- [Recorded information]:
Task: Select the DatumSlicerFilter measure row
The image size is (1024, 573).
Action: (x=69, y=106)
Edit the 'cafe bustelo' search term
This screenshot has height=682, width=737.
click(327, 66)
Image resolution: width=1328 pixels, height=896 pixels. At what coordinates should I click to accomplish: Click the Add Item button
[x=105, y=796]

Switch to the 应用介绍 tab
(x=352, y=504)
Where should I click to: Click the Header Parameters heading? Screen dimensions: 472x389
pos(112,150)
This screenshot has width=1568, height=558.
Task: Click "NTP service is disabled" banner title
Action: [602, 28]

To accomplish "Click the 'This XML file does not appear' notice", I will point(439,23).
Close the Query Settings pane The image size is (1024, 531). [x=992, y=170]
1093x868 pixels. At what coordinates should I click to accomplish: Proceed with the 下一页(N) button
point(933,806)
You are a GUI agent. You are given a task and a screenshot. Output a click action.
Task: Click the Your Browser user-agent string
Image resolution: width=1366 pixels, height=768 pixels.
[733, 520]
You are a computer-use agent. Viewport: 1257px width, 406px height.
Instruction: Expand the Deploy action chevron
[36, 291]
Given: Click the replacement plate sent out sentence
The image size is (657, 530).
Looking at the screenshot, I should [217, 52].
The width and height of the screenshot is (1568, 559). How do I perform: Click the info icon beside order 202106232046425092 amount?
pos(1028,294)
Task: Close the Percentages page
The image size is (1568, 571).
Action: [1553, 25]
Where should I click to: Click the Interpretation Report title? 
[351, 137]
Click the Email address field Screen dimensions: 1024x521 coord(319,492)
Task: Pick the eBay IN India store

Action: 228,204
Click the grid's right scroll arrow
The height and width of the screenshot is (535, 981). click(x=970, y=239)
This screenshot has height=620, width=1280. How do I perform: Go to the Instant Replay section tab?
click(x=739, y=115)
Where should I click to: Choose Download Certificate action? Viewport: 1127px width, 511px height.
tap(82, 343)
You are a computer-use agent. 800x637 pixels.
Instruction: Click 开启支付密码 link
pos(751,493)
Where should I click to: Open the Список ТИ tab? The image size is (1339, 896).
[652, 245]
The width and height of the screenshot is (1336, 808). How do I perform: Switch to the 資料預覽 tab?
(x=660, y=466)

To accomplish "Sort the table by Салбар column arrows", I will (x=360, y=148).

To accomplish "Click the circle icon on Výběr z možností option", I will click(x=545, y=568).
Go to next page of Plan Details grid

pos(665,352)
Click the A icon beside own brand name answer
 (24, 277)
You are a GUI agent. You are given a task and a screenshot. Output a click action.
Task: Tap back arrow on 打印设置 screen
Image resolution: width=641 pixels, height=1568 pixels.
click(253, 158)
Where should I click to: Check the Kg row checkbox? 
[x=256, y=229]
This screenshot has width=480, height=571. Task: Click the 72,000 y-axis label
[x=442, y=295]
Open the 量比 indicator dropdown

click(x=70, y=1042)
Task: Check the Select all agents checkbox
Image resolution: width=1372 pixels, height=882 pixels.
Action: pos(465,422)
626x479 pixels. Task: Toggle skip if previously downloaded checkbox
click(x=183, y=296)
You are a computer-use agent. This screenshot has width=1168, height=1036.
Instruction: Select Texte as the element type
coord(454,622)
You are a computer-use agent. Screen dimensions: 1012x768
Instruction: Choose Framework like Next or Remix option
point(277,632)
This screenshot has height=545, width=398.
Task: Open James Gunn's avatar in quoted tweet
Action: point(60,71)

- [Exercise]: What lines of the data contain the string "will"? List them.

- [Answer below]:
To accomplish "Click the 'This XML file does not appear' notice", I will point(439,23).
To accomplish "Sort the table by Салбар column arrows", I will (x=360, y=148).
To accomplish "Click the circle icon on Výběr z možností option", I will click(x=545, y=568).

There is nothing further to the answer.